The Teradata Connector for Hadoop also provides for data movement between Teradata Database and supported Hadoop systems secured with Kerberos. For more information, consult with Teradata Customer Services.
Object Support Restrictions
- Data Mover only allows tables to be copied between Teradata and Hive. You cannot copy other objects, such as views, indexes, or an entire database, between Teradata and Hive.
- If a user specifies column information for a table, such as name or type, and the target table already exists, the column information is used to compare DDL of source and target tables. If the target table does not exist, Data Mover uses the column information to create the target table. If you do not specify column information, the source table metadata is used for column name or type. Data Mover does not drop a target table for Hadoop support. For more information, see Objects Supported During Moves Between Databases.
- For more information about data types that are supported or restricted, see Data Type Mappings.
Data Mover allows you to limit the number of Hadoop Connector and T2H Tasks that run concurrently. Every table moved using the Hadoop Connector or T2H is encapsulated as a single task respectively.
You can limit the number of Hadoop connector tasks that run concurrently by setting a value for the hadoop.connector.max.task.slot property using the save_configuration command.
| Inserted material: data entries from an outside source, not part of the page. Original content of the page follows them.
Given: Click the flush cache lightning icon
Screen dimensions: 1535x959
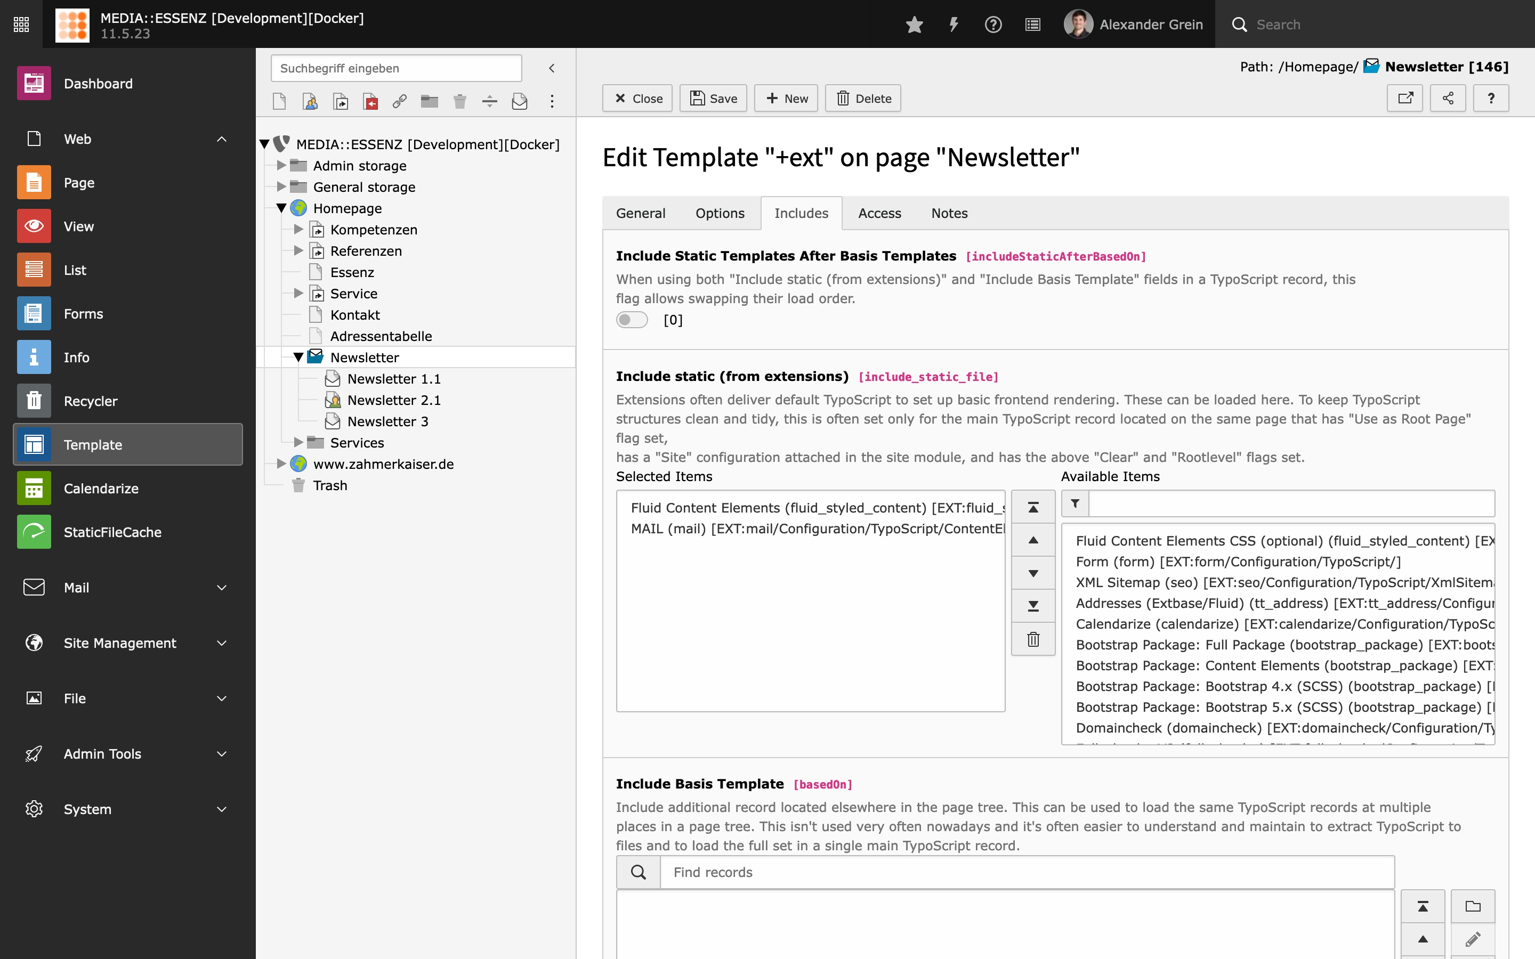Looking at the screenshot, I should (953, 25).
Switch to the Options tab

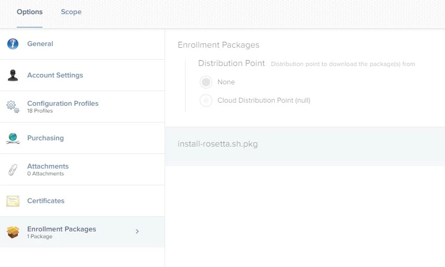pyautogui.click(x=29, y=12)
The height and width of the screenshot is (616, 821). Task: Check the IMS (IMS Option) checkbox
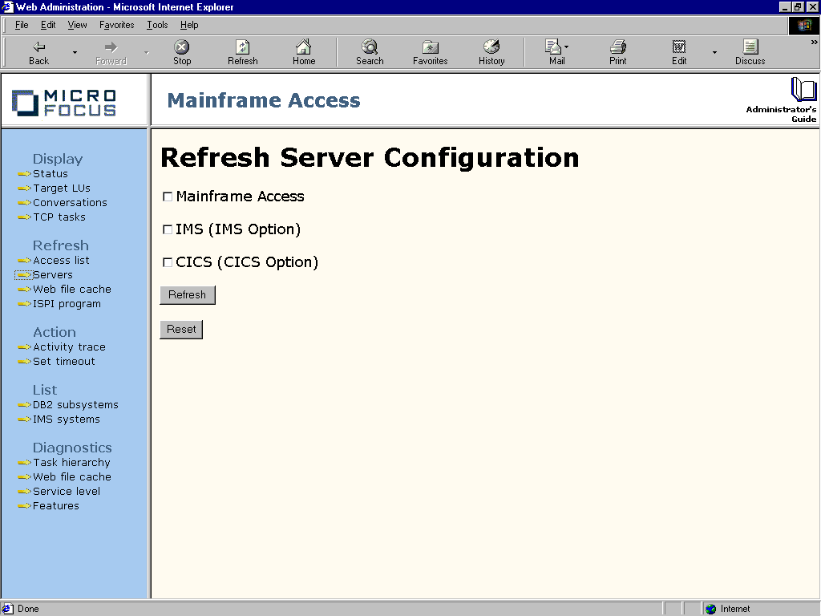(168, 229)
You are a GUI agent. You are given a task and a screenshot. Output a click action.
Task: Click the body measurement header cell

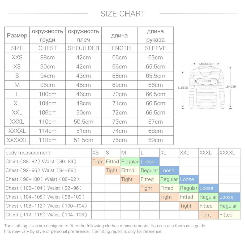pos(48,153)
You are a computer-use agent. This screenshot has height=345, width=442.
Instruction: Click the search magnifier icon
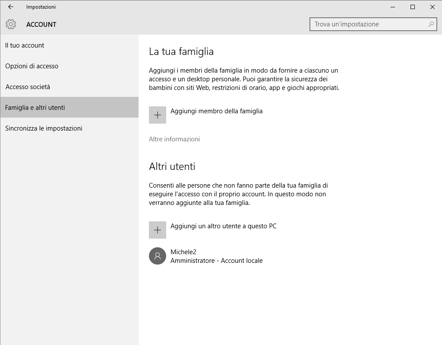click(x=431, y=24)
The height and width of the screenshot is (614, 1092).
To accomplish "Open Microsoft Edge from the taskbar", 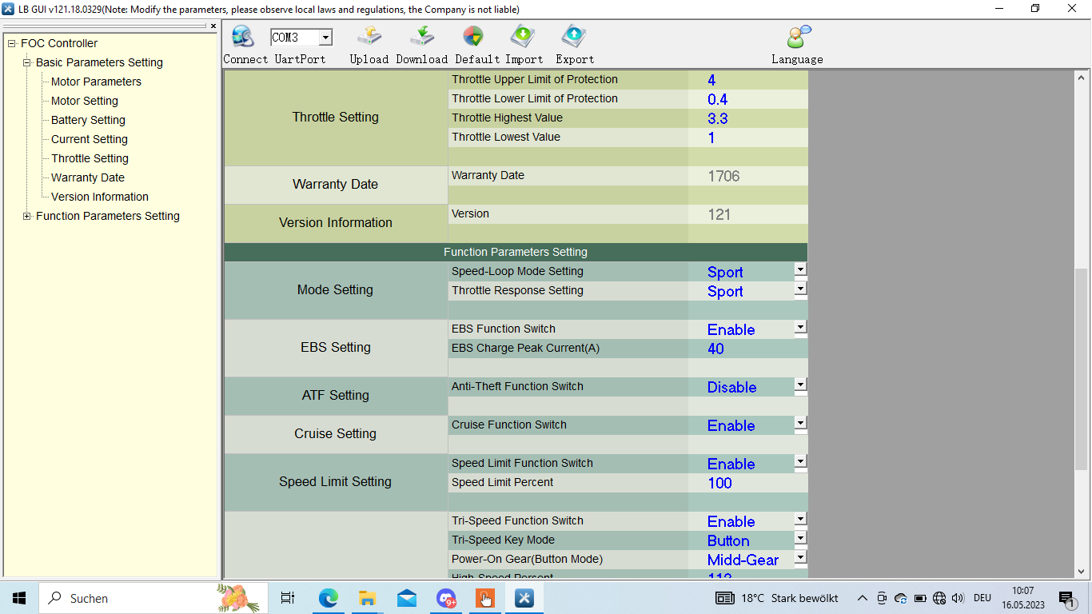I will tap(329, 598).
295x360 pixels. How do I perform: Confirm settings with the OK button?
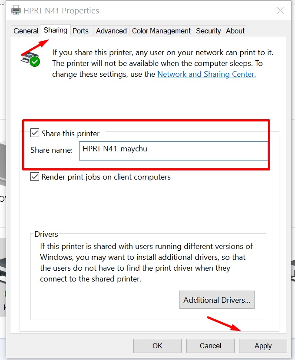[157, 346]
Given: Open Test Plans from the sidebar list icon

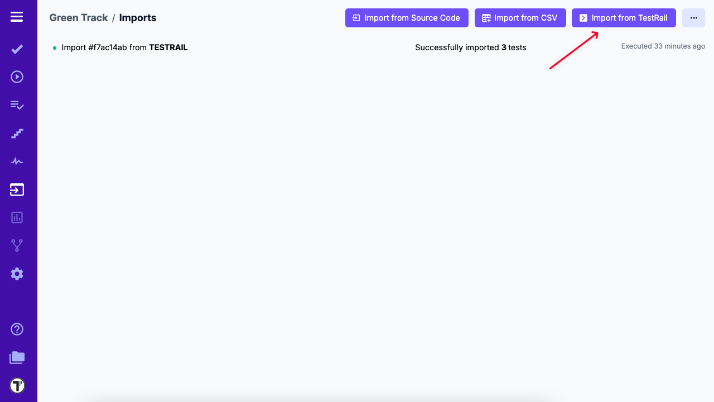Looking at the screenshot, I should click(x=17, y=105).
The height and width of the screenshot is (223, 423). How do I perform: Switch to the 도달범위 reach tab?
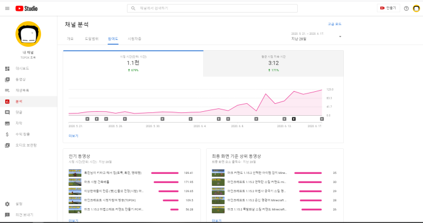click(92, 39)
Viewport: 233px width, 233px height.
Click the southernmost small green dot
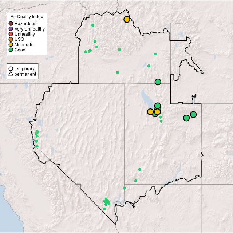point(104,209)
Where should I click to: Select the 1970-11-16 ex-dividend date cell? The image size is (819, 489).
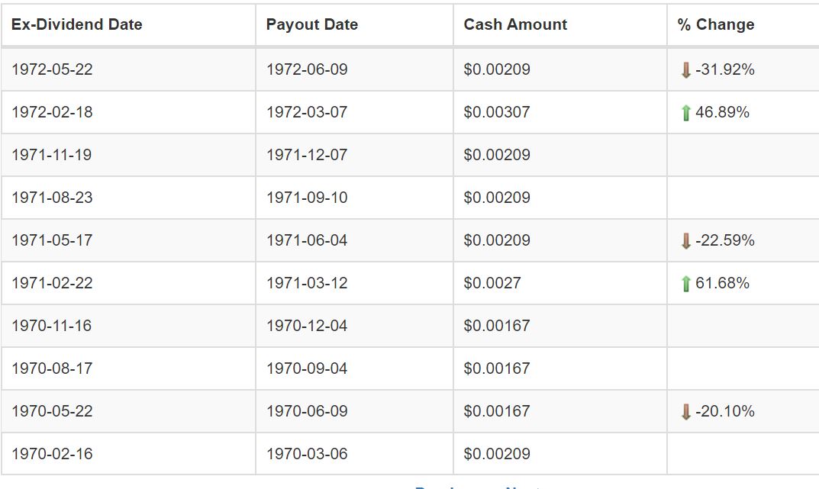(51, 326)
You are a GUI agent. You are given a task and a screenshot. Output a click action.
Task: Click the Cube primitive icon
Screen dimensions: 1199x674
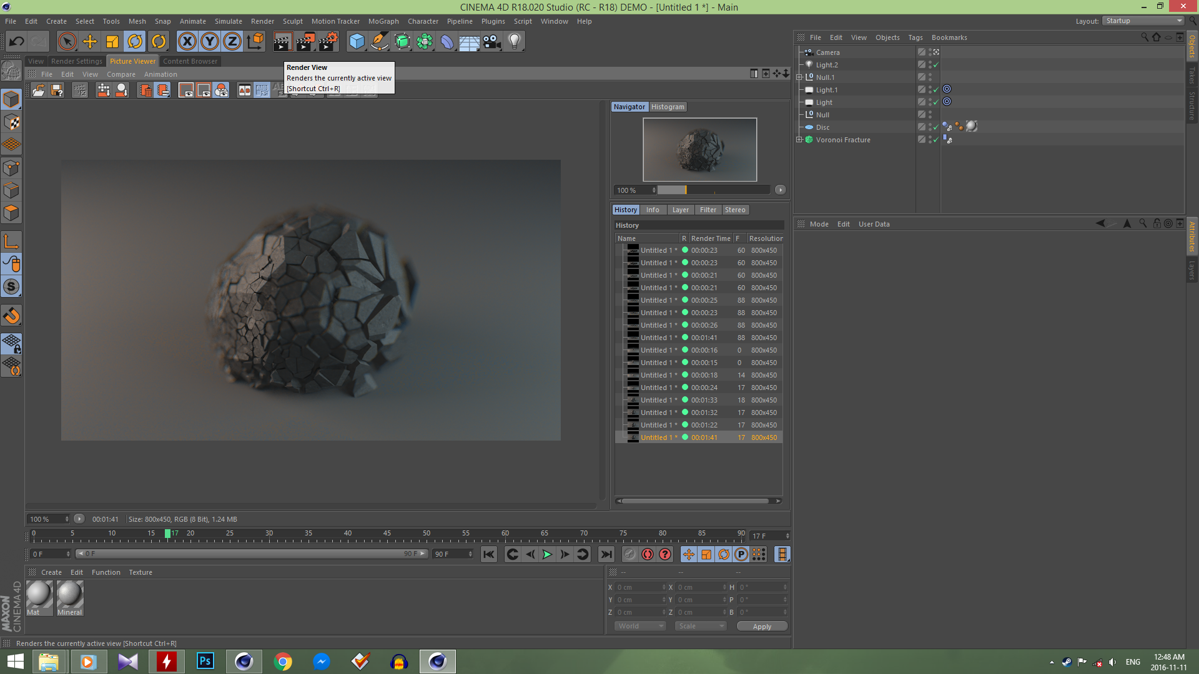357,41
You can also limit the number of T2H tasks that run concurrently by setting a value for the sqlh.max.task.slot property using the save_configuration command.
The default value for hadoop.connector.max.task.slot and sqlh.max.task.slot is 2.
- If you cannot retrieve metadata from WebHCAT and see error 143 in dmDaemon.log, then you can increase the timeout value for WebHCAT parameter templeton.exec.timeout.
- If the number of Oozie jobs executed concurrently is higher than the number of mappers in the Hadoop cluster, the Oozie jobs are deadlocked. The workaround is to not allow Oozie jobs to start concurrently by adding a wait time between each Oozie job. The property hadoop.task.throttle, located in agent.properties, adds a wait time (in seconds) between two jobs. Use this property if you are having deadlock issues related to Oozie.
- Tune T2H on Teradata Database to make sure proper handling of concurrent T2H queries. If the number of concurrent T2H queries is greater than that configured in Teradata Database, T2H might become unstable and cause errors such as a PermGen exception or stopping the T2H query, which requires a restart of the UDF server process. You can throttle the maximum number of T2H queries Data Mover runs concurrently using the sqlh.max.task.slot property in Data Mover configuration.